The nineteen eurozone countries have voted their new chair: Ireland’s finance minister Donohoe. He is the successor to Portugal’s Centeno and must steer the Eurogroup through – inter alia – the worst recession in its history.

Paschal Donohoe has become the new head of the Eurogroup. The Irishman surprisingly prevailed in the second ballot against two competitors. In Brussels, Nadia Calviño, Minister of Economy of the socialist-led government in Madrid, was initially considered the favorite. She would have been the first woman to chair the Eurogroup. In addition to Germany and France, she was also supported by Italy before the vote. However, each country had only one vote, and a simple majority was required to win. After the first ballot by video conference, the Luxembourg Gramegna had already withdrawn. Donohoe then prevailed in the jump-off. The exact result was not published.

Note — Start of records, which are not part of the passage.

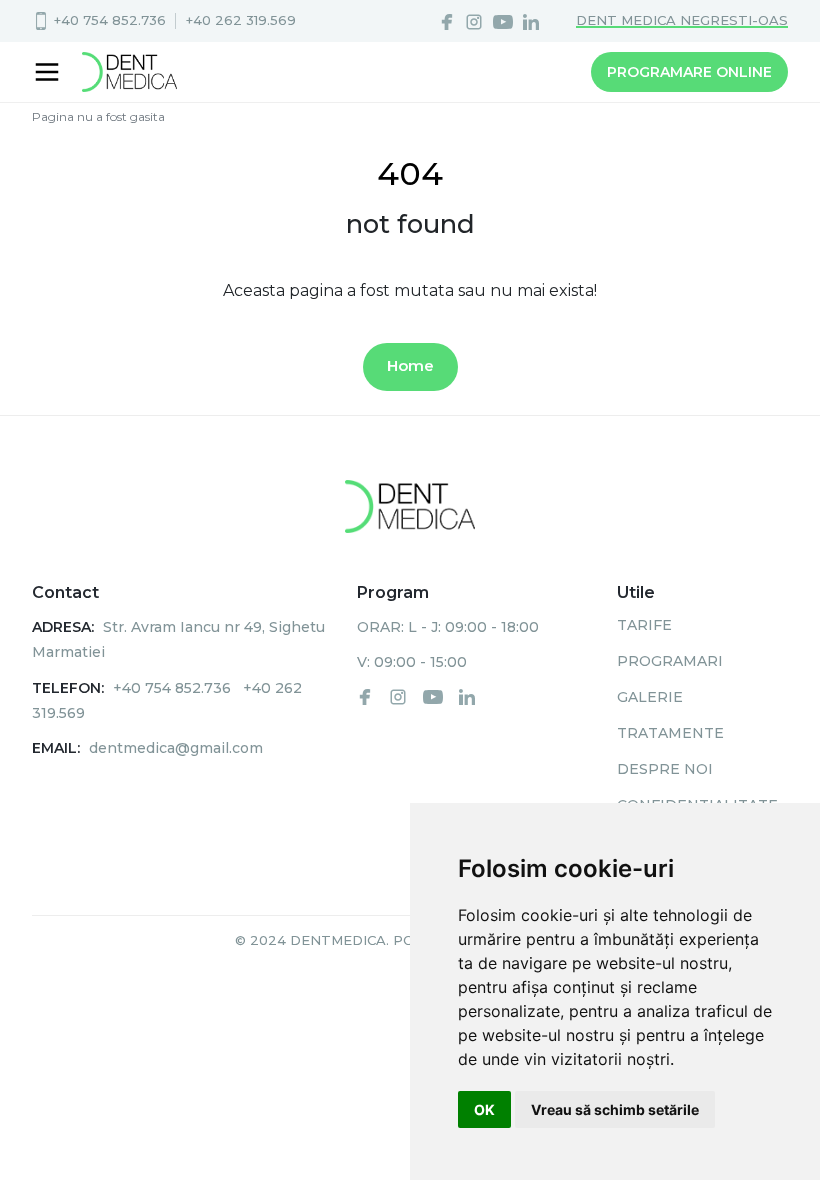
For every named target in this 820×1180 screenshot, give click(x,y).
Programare (689, 72)
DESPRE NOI (665, 769)
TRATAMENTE (670, 733)
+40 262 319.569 (241, 20)
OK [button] (484, 1109)
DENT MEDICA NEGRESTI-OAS (682, 20)
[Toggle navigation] (49, 72)
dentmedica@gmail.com (176, 748)
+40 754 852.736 (110, 20)
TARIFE (644, 625)
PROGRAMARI (670, 661)
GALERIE (650, 697)
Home (410, 365)
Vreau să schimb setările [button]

Before he was elected Eurogroup leader, Donohoe had been Irland’s finance minister since June 2017. After the election, Donohoe said he was deeply honored and wanted to create a euro group that included everyone and was transparent. He would also strive to “build bridges between all members of the eurozone” and ensure that Europe finds an agreed approach to recovering its respective economies and societies.

Donohoe is scheduled to take up his post next Monday and remain in office for two and a half years.

The nineteen Finance Ministers of the eurozone meet each month as part of the Eurogroup with the main task of coordinating economic policy. In the financial and debt crisis, the Eurogroup became the central body for creating rescue programs for member states threatened with national bankruptcy.

The previous head of Eurogroup, Centeno, had already announced at the end of June that he would not seek another run after the end of his term in office and is now to become President of the Portuguese Central Bank. During his farewell, Centeno had expressed hope that the stimulus packages already decided could avert the worst, saying: “I expect this political response to change fate and help us cushion the blow and protect the internal market.”

Donohoe and the Eurogroup face significant challenges: the European Union faces the worst recession in its history in the corona pandemic. In the euro area, the economy is expected to shrink by 8.7 percent and only partially recover next year. The latter will further increase the already high debt burden of some member states. In addition, the division within the EU is growing, while Bulgaria and Croatia are to be added to the eurozone in the next few years.

In Ireland, Donohoe is a member of the liberal-conservative Fine Gael party and has been the country’s finance minister since June 2017. Under his leadership, the Irish government has returned to a budgetary surge for the first time in a decade after the financial crisis. Previously, he was responsible for transport and European affairs in the Dublin government. After studying politics and economics, Donohoe first worked for the US consumer goods group Procter & Gamble. After further stays in the private sector in 2003, Donohoe then turned to politics and was elected to the Dublin City Council a year later.

Donohoe will lead the Eurogroup under challenging times. Nevertheless, his leadership could pave the way towards a European recovery. Under him, Ireland has taken a disciplined reform course in recent years. Moreover, Donohoe is thus also cognizant of the challenges European aid mechanisms present. His stance on fiscal issues and understanding the positions of small and medium-sized economies could turn out to be rather beneficial for the Eurogroup, particularly if he stays true to his conservative spirit and without losing sight of the bigger European picture.